Tutto ciò in particolare per le donne sta generando stress casalingo, rinunce alla carriera lavorativa e significativa riduzione del tempo da dedicare a se stesse e alla tutela della propria salute. Genitori anziani, figli precari e nipoti. Una fase del ciclo di vita onerosa e problematica. Ora – conclude la Lembo – in un paese come l’Italia che affida alla famiglia la quota prevalente del lavoro di cura e di sostegno dei suoi membri più deboli e non autonomi, questa congiuntura potenzialmente virtuosa dal punto di vista sociale e culturale, rischia di trasformarsi in un complesso di difficoltà organizzative e relazionali che facilmente possono sfociare in situazioni di conflitto e di malessere per gli individui che se ne sobbarcano il peso all’interno della famiglia.
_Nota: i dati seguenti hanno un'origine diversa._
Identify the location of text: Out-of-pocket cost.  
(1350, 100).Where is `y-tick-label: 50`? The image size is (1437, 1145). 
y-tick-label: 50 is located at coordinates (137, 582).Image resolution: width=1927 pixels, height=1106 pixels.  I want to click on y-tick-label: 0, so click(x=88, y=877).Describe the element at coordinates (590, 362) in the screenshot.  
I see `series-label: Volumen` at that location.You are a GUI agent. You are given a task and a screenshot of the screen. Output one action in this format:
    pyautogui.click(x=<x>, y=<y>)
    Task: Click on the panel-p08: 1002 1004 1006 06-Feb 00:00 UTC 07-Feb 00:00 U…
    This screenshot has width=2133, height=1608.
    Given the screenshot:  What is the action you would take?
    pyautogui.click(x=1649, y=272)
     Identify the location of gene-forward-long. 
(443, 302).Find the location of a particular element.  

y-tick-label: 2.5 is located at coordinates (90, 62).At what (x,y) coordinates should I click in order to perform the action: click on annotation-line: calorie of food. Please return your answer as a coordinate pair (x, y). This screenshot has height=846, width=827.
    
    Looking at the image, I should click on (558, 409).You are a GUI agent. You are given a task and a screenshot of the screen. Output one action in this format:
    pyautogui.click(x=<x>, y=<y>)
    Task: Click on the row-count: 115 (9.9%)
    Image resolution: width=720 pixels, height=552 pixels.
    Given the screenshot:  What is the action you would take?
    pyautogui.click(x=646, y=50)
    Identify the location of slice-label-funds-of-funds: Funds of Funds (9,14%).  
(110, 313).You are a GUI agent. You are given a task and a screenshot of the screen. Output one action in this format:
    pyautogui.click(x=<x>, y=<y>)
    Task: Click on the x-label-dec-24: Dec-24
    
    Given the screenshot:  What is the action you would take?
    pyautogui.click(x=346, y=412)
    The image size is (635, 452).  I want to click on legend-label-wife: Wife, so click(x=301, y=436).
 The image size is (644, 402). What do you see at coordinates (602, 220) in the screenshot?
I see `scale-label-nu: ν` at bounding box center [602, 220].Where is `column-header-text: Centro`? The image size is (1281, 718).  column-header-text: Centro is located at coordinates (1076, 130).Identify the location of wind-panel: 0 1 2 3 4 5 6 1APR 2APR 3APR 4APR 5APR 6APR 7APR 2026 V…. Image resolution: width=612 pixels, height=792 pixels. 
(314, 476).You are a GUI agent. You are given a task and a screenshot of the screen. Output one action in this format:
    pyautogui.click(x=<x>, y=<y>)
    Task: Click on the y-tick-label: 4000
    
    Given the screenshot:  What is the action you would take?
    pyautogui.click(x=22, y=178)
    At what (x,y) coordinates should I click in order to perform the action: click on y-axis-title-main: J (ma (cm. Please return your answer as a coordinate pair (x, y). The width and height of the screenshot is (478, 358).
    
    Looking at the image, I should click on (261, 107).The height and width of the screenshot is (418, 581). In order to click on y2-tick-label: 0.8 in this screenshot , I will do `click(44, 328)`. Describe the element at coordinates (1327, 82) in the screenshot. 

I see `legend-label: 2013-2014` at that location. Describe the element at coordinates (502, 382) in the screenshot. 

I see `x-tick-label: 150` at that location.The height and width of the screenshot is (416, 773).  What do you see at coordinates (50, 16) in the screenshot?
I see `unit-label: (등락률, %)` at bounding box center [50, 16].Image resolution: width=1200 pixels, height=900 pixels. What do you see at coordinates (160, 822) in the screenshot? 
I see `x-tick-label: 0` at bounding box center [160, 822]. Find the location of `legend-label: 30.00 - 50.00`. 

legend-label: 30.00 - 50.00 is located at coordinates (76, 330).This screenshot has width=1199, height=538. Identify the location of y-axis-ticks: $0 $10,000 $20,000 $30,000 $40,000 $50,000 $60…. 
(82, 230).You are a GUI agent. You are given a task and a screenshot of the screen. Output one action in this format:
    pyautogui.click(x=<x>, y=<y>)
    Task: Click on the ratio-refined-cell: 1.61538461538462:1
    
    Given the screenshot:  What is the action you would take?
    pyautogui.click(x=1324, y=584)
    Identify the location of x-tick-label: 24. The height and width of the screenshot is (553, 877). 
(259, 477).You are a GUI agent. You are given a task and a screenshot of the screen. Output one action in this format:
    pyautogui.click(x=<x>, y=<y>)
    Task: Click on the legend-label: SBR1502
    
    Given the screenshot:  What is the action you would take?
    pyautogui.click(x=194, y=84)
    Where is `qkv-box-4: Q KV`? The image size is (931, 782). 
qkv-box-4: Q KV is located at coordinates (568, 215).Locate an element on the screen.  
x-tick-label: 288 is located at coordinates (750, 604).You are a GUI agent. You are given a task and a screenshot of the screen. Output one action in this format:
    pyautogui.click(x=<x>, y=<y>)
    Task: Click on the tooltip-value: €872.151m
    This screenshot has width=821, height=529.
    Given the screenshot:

Peraltro, nel nostro paese co-esistenza significa spesso co-residenza multigenerazionale, dal momento che il ritardo nei processi di indipendenza dei giovani implica che oltre il 40% dei giovani tra i 25 e i 34 anni vive nella casa d’origine e che la cura degli anziani, poco affidata alle istituzioni, si svolge frequentemente in situazione di coabitazione: circa il 25% degli anziani di età compresa tra i 70-79 anni o più, vive nella stessa casa di uno dei figli, percentuale che scende al 23% considerando i soli ultra-ottantenni. Va tuttavia detto che c’è anche il risvolto della medaglia. Prendersi cura sia dei giovani che degli anziani da un lato può essere stressante, ma dall’altro anche gratificante questo è quello che emerge da autorevoli studi, ma questo accade se ciò avviene per scelta e non per costrizione!